◆ **Extracted text**:
I should write something, but I feel strangely blank. Blank isn't necessarily bad. In fact, the blank feels a bit like the eye of a hurricane. Not exactly peaceful, nor permanent, not even creative, but somewhat calm.
Being in love creates this bubble of delirium. Experience has taught me that this bubble, like all bubbles, is short-lived so I must enjoy it. I don't want to ruin it by diving into the muck. At the same time, given the nature of my muck, I have to dive into it from time to time in order to keep the person with whom I'm in love.
I have tended to mistrust anyone genuinely kind who cares for me. I think, "I am so obviously a terrible person. I am so obviously a fraud, and cruel, and cold, and lazy, and stupid, and gullible," and anything else negative. I think that, if I am that horrible, then anyone who cares for me is either stupid and not worthy of my respect, or working some sort of angle. I confess, that pattern of thought makes a person pretty damn lonely and miserable in their own skin. It's such a cliche', too; but I am nothing if not a cliche'!
So far, I haven't fallen into that trap with this person; but I'm afraid that I could. That means that I have to keep going back into the muck to take apart the devices that make me believe the Bad Ideas about myself. I have to excavate the bad ideas, and analyze them to the point that they no longer have any meaning -- like when you say a word over and over and over until it becomes just sound.
At the moment, on the verge of going to visit this Gentleman Caller, I don't want to do that. I want to bask in the glow of being in love. Basking has not yet become the raw material for anything creative. I can only express it in the words and the music of other creative people, like a 16-year-old making mix-tapes. Which is fun, but has its embarrassing limits. I must become more confident in this feeling, give it strength, learn its complexities, trust it, before I can allow myself to let it infuse the other parts of my creative life.
I'm delirious about visiting my Gentleman Caller, about being the caller myself. The following weekend, however, my parents will be visiting me. Not me, per se, but the city; during which time they will visit me. I love them and sympathize with them, but the love and sympathy are so tied up with the abuse and conditions of their love that I dread the repercussions of any contact with them. I have to psyche myself up.
They don't know about the Gentleman Caller, and I wonder why I haven't shared it with them. Of course, the thought suddenly occurred to me that he isn't really their business. My whole life I've felt as if I must tell them everything, which has led to my completely indiscreet personality and my inability to keep a secret. I've had very few secrets from them; but those that I've had, I've kept because I know that they are powerful in some way. They make me an adult, not their little girl.
I think that has been one of my most recent epiphanies, making complete sense out of a particular period of my life in my late teens and early twenties. That was the stalled period, when I sold myself short, stunted my own growth, and simply could not move forward. I jokingly refer to that as my "breakdown" because whatever system of belief or fear or motivation that kept me going through each step of life to that point had broken down and no longer worked. I couldn't take the next step in becoming an autonomous adult, and I was completely miserable.

◆ **Material supplied**:
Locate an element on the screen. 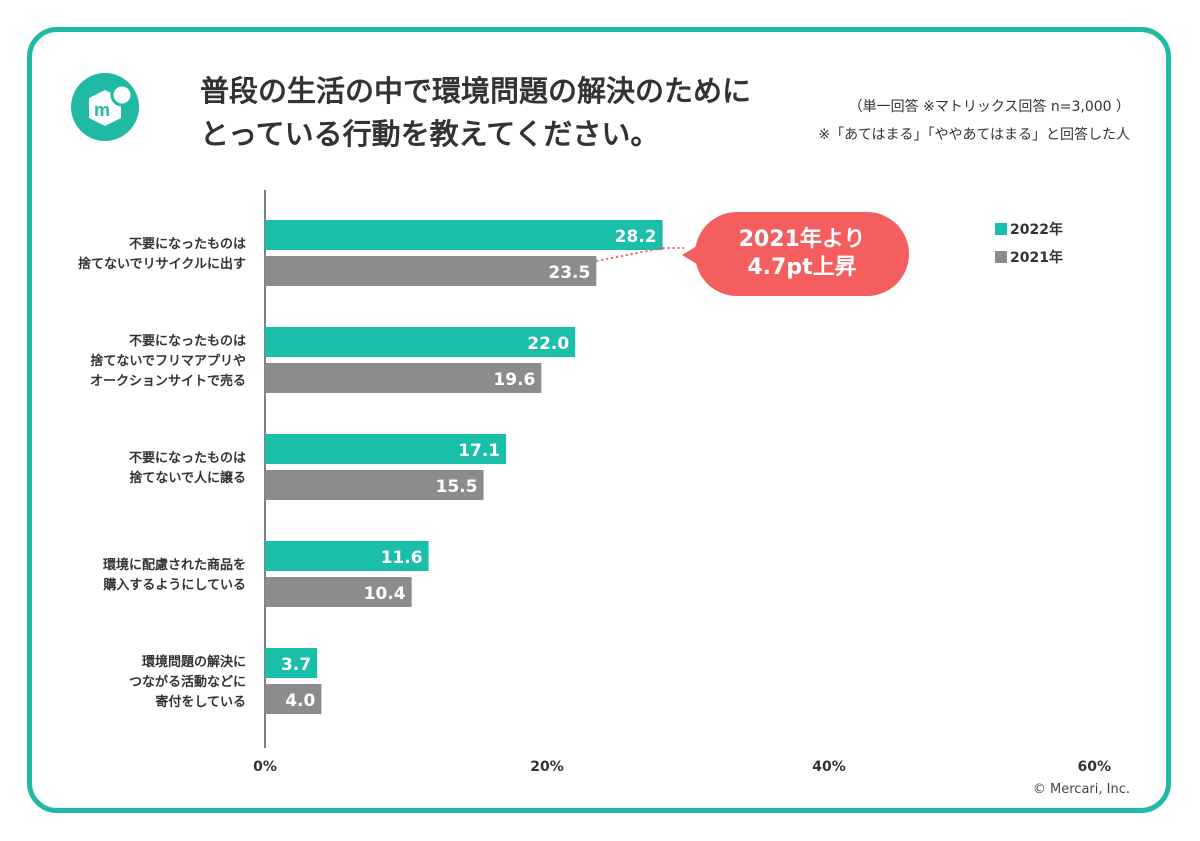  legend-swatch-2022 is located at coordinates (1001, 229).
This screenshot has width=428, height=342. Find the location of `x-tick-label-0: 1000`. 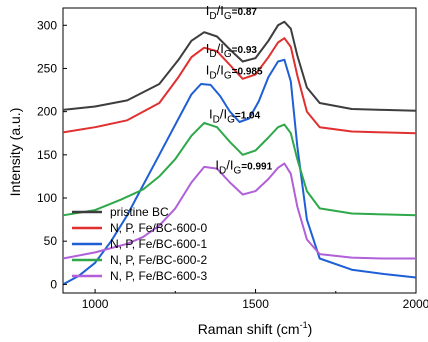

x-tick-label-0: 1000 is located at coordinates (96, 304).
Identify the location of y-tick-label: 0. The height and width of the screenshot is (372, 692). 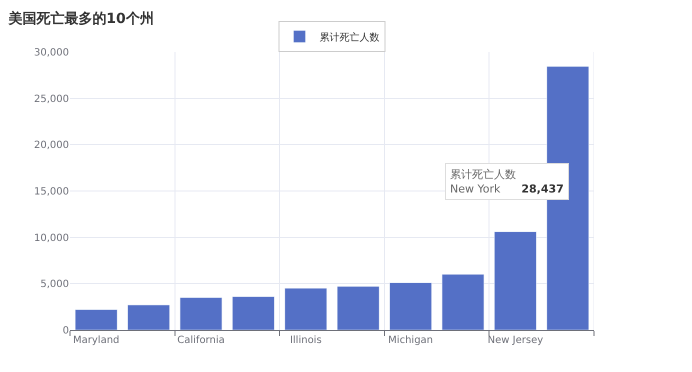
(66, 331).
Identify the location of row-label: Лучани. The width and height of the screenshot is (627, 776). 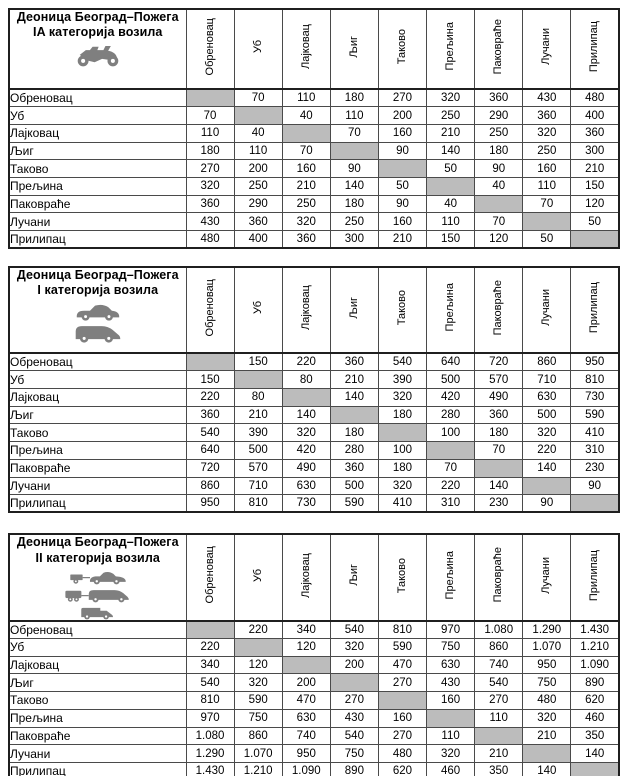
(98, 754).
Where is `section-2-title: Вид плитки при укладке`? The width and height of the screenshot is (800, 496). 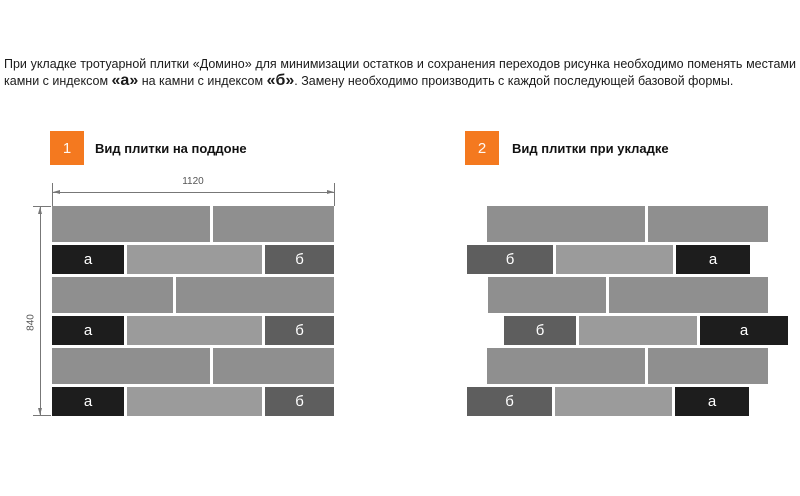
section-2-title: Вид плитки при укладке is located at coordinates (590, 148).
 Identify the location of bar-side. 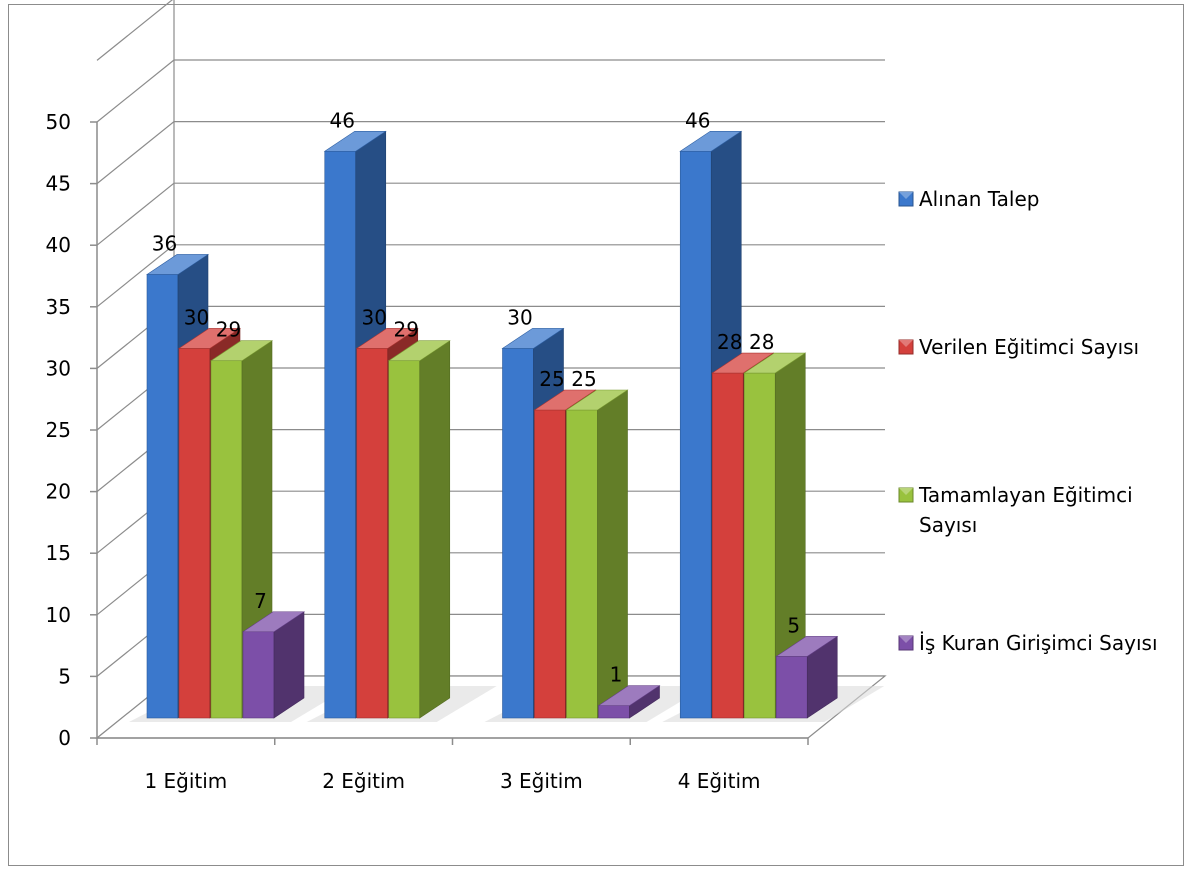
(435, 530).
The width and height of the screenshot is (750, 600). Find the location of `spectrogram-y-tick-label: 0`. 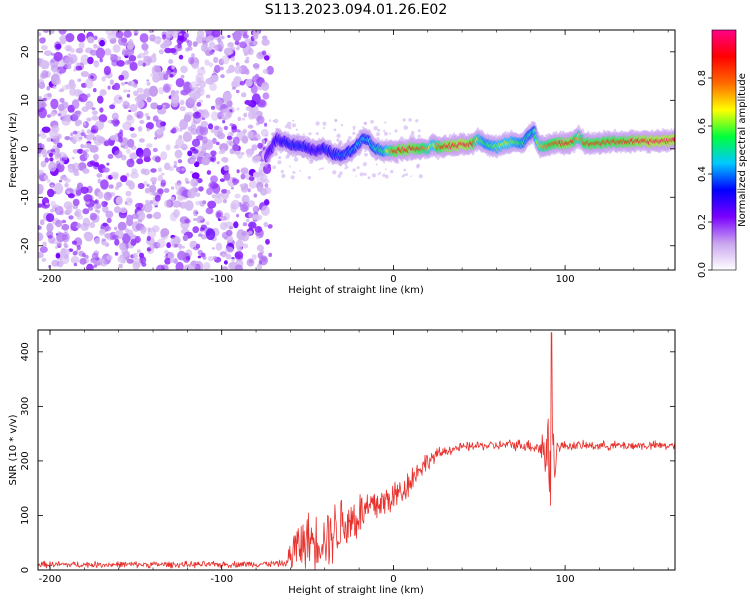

◆ **Work task 1**:
In the post about being in love, why does the writer feel the need to keep going back into "the muck"?
◆ **Work task 2**:
In the records, switch "screenshot" to "image" in everything from the line containing "is (800, 496)." down to the end of the records, and give those lines back with the pictures left out.

◆ **Task solution 1**:
The writer has tended to mistrust anyone genuinely kind who cares for them and fears falling into that trap with the person they love. Going back into the muck means taking apart the devices that make the writer believe the Bad Ideas about themselves, which is necessary to keep that person.

◆ **Task solution 2**:
Where is `section-2-title: Вид плитки при укладке`? The width and height of the image is (800, 496). 
section-2-title: Вид плитки при укладке is located at coordinates (590, 148).
 Identify the location of bar-side. 
(435, 530).
The width and height of the image is (750, 600). Find the location of `spectrogram-y-tick-label: 0`. 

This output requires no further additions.